Exxon Mobil on Friday pledged to revive its share repurchase program next year, bolstered by a jump in profit and improved cash flow in the third quarter as rising global economic activity has caused fossil fuel demand to surge.

For more than a decade, Exxon had been once the largest U.S. corporate repurchaser of shares before suspending the practice in 2016.

"The upside surprise was the buyback program, no one was expecting it this soon," said equity analyst Paul Sankey at Sankey Research.

The nation's largest oil and gas company reported net income of $6.75 billion, or $1.57 per share, in the third quarter, the highest since the last quarter of 2017. That compared with a loss of $680 million, or 15 cents per share, in the year-earlier period.

Exxon's $1.58 a share profit beat the Refinitiv estimate by two cents. Third-quarter results reflected the highest refining profit in at least two years, soaring natural gas prices and energy shortages that pushed oil to a three-year high. Crude prices have continued to climb to near a seven-year high.

Exxon shares finished up 16 cents at $64.49 as some analysts expressed disappointed in the size of buyback program.

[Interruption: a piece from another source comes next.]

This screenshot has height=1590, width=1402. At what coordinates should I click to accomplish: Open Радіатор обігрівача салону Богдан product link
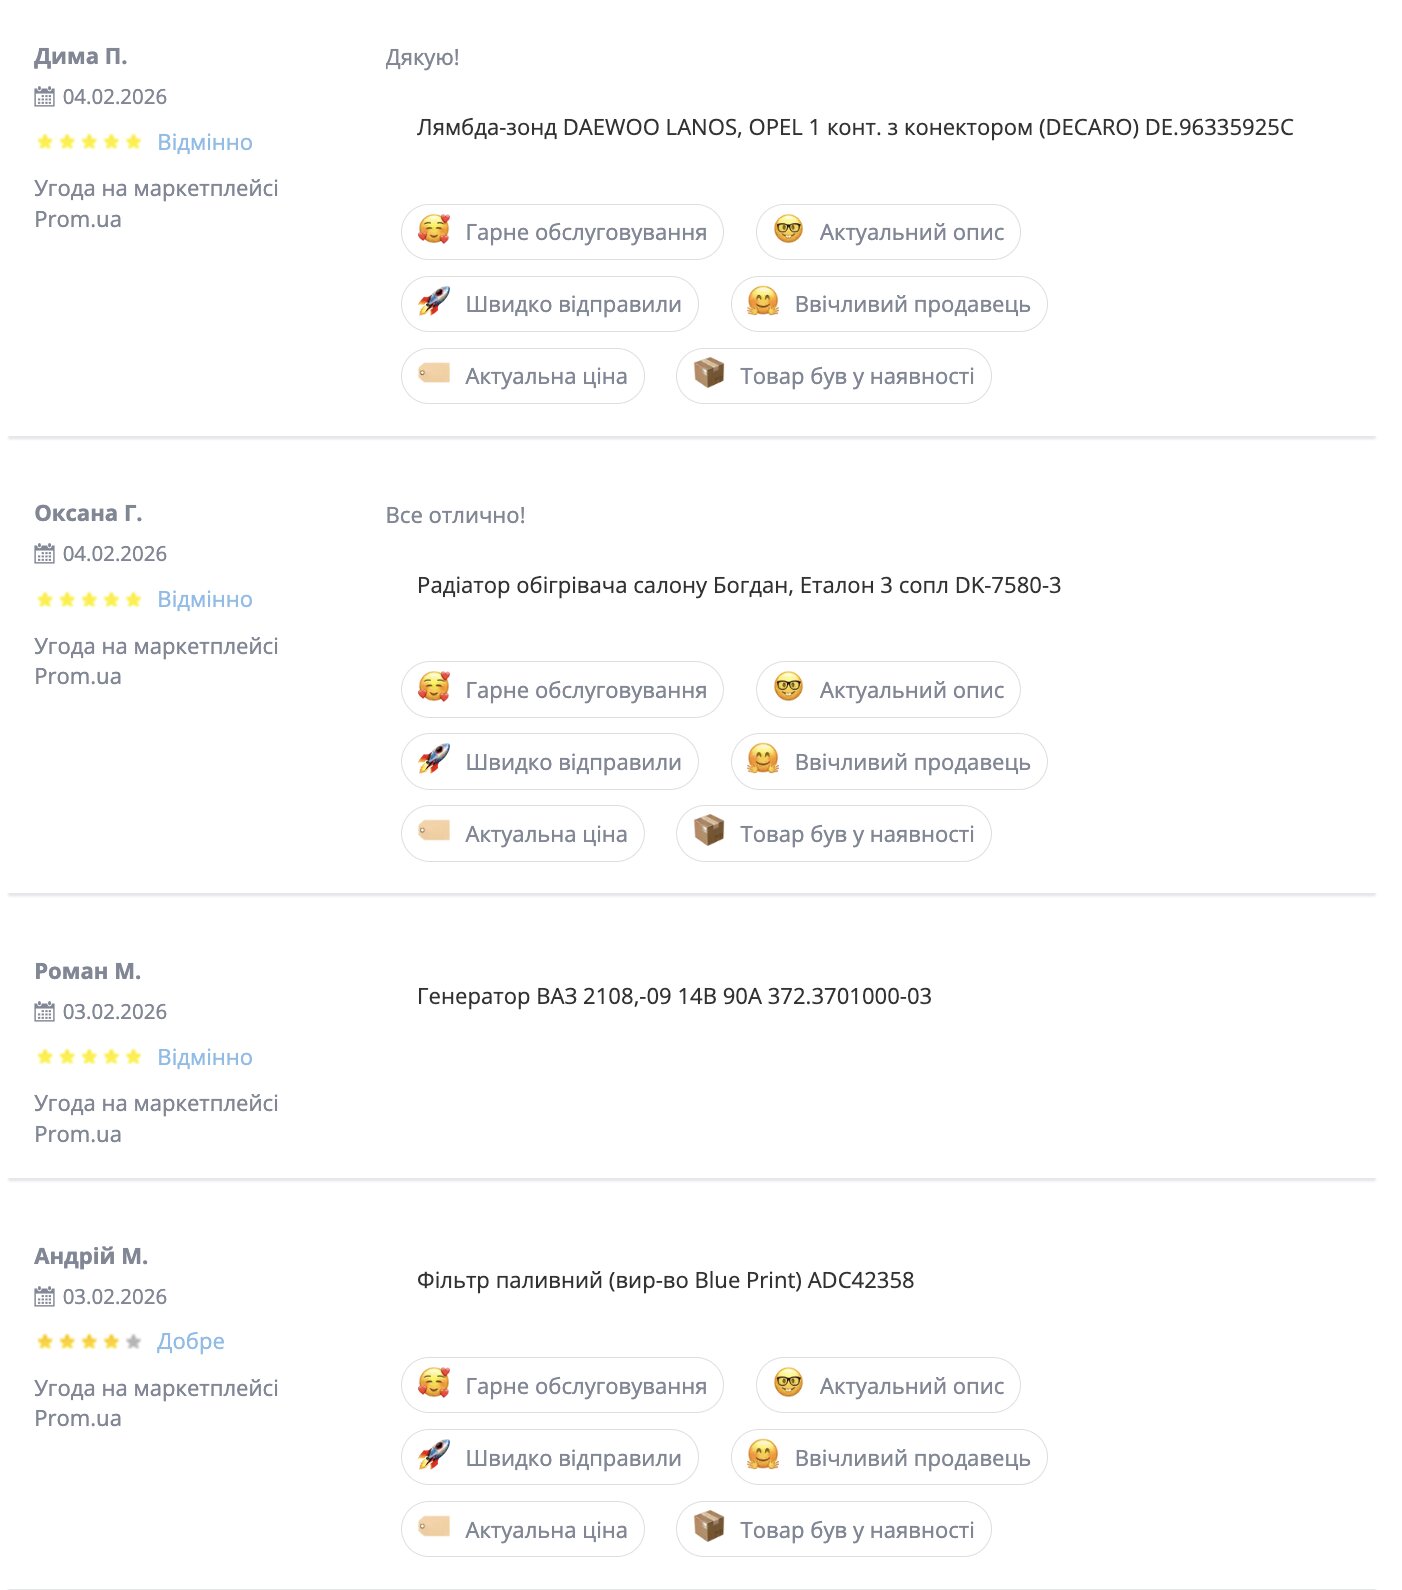coord(739,585)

The company's three businesses delivered higher returns from past cost-cutting restructurings and as the global economy emerges from the coronavirus pandemic, Chief Executive Officer Darren Woods said.

The benefits of those changes "are manifesting themselves," Woods told analysts on a conference call, adding that Exxon expects to "deliver the same growth in earnings and cash flow as our pre-pandemic plans" that called for $30 billion in annual profit by 2025.

That outlook will allow the company to resume buybacks starting next year under a plan to spend up to $10 billion on share repurchases through 2023, Exxon said.

"The macro winds are at Exxon's back," said Stewart Glickman, energy equity analyst at CFRA Research.